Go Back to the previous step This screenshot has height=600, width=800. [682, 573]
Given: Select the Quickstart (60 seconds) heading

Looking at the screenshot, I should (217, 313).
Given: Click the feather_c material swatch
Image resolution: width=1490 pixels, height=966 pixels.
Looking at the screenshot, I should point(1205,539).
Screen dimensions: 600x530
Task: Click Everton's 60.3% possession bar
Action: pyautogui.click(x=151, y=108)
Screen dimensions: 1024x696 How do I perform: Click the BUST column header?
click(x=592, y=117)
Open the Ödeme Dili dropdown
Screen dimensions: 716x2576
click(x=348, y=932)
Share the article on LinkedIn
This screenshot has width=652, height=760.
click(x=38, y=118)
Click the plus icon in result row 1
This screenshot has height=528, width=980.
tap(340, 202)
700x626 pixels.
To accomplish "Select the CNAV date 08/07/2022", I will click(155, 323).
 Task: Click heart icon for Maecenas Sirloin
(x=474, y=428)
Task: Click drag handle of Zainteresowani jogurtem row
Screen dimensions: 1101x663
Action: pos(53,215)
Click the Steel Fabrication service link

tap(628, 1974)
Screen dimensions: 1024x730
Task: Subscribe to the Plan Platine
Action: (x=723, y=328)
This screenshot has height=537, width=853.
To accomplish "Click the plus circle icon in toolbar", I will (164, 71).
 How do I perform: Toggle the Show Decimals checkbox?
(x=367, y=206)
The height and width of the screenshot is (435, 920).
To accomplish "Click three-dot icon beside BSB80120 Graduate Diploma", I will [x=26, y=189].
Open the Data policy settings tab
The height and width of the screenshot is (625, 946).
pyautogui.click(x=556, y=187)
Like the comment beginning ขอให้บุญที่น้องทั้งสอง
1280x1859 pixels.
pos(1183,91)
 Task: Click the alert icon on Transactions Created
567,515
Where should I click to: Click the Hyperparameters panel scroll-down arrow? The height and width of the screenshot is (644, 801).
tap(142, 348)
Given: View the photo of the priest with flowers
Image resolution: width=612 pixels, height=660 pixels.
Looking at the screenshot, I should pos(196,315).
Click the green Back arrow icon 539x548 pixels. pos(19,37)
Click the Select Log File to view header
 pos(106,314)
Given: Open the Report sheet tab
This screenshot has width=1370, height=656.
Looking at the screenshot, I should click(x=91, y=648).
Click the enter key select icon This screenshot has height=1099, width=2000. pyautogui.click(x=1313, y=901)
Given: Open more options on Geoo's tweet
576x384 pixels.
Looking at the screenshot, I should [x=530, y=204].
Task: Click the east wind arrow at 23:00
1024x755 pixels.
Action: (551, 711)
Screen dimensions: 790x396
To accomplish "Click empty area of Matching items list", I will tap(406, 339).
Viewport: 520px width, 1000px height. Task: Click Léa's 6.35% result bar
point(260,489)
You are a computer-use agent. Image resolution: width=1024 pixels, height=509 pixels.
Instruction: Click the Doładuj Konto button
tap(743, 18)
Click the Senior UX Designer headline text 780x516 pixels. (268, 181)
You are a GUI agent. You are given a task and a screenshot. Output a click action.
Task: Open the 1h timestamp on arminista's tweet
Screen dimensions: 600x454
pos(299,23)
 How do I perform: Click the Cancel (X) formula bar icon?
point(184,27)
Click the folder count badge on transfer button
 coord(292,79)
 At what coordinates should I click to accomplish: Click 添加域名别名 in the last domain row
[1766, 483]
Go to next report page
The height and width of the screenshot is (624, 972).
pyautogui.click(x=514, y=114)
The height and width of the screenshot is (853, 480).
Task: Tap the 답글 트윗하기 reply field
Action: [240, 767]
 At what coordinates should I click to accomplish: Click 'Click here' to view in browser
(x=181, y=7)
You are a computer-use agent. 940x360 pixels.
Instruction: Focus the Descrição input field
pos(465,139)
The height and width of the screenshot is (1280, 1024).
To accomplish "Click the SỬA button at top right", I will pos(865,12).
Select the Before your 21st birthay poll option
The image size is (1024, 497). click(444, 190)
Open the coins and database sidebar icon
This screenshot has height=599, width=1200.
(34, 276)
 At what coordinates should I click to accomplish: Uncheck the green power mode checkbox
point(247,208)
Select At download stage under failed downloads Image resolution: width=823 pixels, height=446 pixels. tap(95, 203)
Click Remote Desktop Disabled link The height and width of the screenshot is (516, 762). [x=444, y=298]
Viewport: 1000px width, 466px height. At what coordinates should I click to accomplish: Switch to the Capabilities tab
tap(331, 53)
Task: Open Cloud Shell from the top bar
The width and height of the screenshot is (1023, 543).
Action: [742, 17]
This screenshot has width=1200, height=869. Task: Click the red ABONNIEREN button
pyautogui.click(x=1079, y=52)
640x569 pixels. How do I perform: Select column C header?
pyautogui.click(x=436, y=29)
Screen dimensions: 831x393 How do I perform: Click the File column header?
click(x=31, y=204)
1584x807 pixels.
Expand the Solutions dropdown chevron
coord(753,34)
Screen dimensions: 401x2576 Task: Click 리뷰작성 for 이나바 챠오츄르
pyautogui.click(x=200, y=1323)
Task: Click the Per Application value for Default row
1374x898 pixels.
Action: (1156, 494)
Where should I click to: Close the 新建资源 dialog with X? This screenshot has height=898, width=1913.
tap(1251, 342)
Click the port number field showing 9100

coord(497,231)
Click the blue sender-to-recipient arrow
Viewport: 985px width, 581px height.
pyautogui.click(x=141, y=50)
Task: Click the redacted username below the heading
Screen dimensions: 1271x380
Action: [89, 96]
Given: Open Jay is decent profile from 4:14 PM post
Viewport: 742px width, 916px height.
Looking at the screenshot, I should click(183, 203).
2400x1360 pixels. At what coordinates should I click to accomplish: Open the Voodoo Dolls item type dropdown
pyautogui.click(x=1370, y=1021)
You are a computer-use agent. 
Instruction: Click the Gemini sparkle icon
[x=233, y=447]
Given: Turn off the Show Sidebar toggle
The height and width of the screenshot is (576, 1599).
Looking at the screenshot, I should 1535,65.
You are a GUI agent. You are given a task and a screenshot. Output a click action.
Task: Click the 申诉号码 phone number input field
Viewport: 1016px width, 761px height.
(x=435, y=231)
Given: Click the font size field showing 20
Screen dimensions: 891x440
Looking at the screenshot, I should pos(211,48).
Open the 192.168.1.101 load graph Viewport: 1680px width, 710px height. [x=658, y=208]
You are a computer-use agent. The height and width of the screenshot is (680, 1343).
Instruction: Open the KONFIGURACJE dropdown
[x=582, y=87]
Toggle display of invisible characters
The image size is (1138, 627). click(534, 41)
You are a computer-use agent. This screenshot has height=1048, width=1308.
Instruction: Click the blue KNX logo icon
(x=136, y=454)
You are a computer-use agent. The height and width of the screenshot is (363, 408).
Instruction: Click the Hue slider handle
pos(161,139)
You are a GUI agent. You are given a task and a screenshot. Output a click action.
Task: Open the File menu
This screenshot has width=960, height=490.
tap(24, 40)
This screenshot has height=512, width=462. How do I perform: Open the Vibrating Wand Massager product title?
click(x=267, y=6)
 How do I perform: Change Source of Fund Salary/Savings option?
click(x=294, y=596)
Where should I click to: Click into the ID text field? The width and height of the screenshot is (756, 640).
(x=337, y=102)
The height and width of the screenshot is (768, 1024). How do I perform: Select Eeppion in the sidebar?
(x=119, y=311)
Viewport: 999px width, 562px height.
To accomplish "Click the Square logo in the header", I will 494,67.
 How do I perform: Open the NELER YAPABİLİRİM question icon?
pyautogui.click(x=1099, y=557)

────────────────

#### Task
Only a number is wanted here: the count of lines in the listing above holding the string "computer".

#### Exercise solution
6